Rooming House: What is it?
A ‘Rooming House’, also known as a boarding house or a share house, is a property where you can legally rent the property room by room.
“It’s not something where you can just go throw some locks on doors and sign people up. There is a fair bit of regulation around it, and a lot of that comes from occupant safety requirements around fire safety, because if you have locks on doors how do you get a person out of that room if someone needs to get them out, or how do they know if there is a fire in the rest of the house before it’s too much of an issue?” Mark said.
“Some of the regulations go overboard, some of it’s there for sensible reasons. Sometimes, I get people that say to me, oh but that rule is stupid. Well I don’t care if it’s stupid or not, it’s what you’ve got to do. If you don’t comply with the legislation and the rules then you can end up in jail or have very significant penalties attached.”
Rooming House: What profile of investors is it suited to?
Mark advised that Rooming Houses are best suited to investors who are more advanced in their investment strategy.
“It’s probably two things. Firstly, it’s typically probably a later investment strategy once you’ve built up some equity, because they are equity heavy and there’s money tied up. Even if you’re getting 80% lending on a million dollar property, you’ll probably need $300,000 including other costs to be able to do it. So generally a later investment product,” Mark said.
“Other than that, it could be a high income high network individual that gets into it, or even just high income could be enough to get you going in it if you’re not in a hurry to leave your job. At one stage, I was sort of looking at well, how can I do more? And I thought maybe I need to do some development or something like that. But then it was like, well why would I want to do that for? I’ve got the cash flow there, just keep building it up and it replaces that anyway.
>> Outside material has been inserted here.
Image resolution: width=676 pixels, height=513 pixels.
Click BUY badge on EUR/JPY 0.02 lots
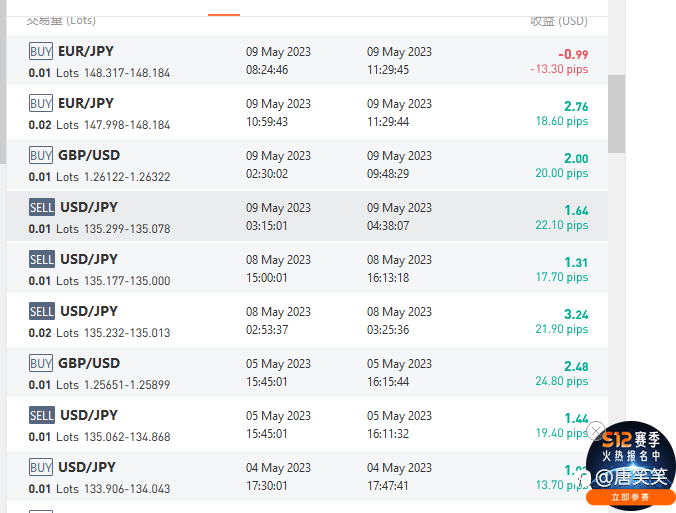41,103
And I already had a reasonable number of properties from the time I’d been investing. So unless you can go out and buy 15-20 properties, then a different approach is probably better. And why would you go buy 20 properties when you can buy one or two that are going to give you the cashflow income that’s going to sustain your lifestyle?”
Bushy added: “For me, the only reason I invested in growth was so that I could convert that to cash flow at the other end of the journey. But what I’m loving about the Rooming House exercise, given the much higher cash flow capacity, if you’ve got horsepower you can fast track that exercise to create residual income of a much bigger size far earlier than you would if you go down the traditional route”.
Rooming House: What are the pros and cons for investors?
Mark delved into the benefits and challenges that investors may face when investing in a Rooming House.
“It’s obviously great cash flow and it’s a great way to hold land. Cons are it’s equity heavy and it is a fair bit of work to get right. When you have a rental property, you’ve got issues with tenants, and when you’ve got an apartment block, you’ve got a lot more interaction between people. So it’s all that on steroids. It’s not only managing the property, but also managing the owners corporation. Even though it’s one owner, you’ve got common areas to look after as well. You’re also dealing with a variety of people that may or may not get along, and that shouldn’t be your problem, but it becomes your problem,” he said.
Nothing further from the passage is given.